In recent years, the spread of trans ideology has strengthened this assumption that anything reserved for women must be a theft from men. Women’s toilets, changing rooms, rape crisis centres, even prison cells: women who want them protected can’t possibly be motivated by concern for women. Their true aim must be to spite men. Why can’t they just be kind?

In this elegant and insightful book, Victoria Smith dubs this mindset JustBeKindism: a “toxic mutation” of an entrenched belief that when women focus their care and attention on other women, they are being big meanies. Womanhood itself is now a good unjustly hoarded: TERFS (trans-exclusionary radical feminists), with their insistence on recognising that men cannot be women, are the epitome of unkind. Even feminism cannot be for women. In the words of American writer Julia Serano, a trans-identifying man: “It is negligent for feminists to focus only on those who are female-bodied.”

In JustBeKindism, Smith points out, men make the best women. Proving her point, since 2013, when the BBC started an annual award for 100 “women of the year”, nearly every list has included at least one trans-identifying man. This year’s is Brigitte Baptiste, a Colombian biologist who “uses a queer lens to analyse landscapes and species” and gave a TedX talk in which he claimed that the Quindío wax palm, Colombia’s national tree, is transsexual. These meagre achievements were deemed more worthy of recognition than anything done in 2024 by 4 billion actual women.

In JustBeKindism, actual women are beneath contempt.
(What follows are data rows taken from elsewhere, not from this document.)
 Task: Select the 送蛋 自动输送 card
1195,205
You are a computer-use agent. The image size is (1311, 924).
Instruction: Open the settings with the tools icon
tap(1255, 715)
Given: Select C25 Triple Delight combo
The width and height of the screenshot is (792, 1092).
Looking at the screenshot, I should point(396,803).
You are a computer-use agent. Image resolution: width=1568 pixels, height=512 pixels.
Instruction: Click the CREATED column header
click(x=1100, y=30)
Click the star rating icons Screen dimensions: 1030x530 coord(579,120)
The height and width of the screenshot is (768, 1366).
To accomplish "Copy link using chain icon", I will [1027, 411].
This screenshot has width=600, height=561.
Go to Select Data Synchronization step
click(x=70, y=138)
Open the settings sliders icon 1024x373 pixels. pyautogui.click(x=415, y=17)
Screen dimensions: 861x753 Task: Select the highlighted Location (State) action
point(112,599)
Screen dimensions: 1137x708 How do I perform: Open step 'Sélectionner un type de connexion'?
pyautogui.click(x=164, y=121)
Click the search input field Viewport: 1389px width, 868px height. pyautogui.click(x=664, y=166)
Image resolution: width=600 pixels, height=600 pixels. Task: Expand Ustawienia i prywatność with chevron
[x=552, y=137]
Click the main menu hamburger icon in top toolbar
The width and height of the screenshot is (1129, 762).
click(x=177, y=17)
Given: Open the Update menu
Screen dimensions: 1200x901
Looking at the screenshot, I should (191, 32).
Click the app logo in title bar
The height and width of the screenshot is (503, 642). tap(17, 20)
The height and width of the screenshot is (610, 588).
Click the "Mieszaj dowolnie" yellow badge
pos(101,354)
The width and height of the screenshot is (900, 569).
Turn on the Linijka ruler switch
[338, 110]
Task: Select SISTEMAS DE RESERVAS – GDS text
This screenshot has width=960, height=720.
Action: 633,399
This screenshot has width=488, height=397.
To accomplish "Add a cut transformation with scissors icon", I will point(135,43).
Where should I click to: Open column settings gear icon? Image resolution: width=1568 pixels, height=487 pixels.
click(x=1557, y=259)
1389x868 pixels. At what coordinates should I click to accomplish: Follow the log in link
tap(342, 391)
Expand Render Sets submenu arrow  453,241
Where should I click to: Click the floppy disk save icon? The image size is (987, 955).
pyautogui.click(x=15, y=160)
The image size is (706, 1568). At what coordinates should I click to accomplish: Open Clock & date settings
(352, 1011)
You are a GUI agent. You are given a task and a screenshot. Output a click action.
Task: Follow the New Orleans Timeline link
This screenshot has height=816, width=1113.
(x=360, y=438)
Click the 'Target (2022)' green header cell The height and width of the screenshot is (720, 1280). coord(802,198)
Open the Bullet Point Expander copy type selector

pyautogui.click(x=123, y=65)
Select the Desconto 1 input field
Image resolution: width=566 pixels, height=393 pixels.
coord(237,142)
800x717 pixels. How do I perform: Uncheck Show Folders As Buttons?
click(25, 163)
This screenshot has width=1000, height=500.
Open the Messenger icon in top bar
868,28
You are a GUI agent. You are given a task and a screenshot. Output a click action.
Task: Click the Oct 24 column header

Smith quotes Andrea Long Chu, a trans-identifying man and the Pulitzer prize-winning author of Females: A Concern (the title alone merits an award for mansplaining). “Female,” says Chu, means “any psychic operation in which the self is sacrificed to make room for the desires of another … [The] barest essentials [of femaleness are] an open mouth, an expectant asshole, blank, blank eyes.”

Just Be Kind is of course the mantra churned out by those who support trans women (men) competing in women's sport: refusing to be "inclusive" – so cruel – and hey, there are only a few of them so what's the big problem? Just be kind, can't you? Ditto for trans men (more often than not, it seems, sex offenders) in women's prisons. And men like Spanish trans actor Karla Sofía Gascón up for best actress at the Academy Awards. The list goes on. Never works the other way, somehow.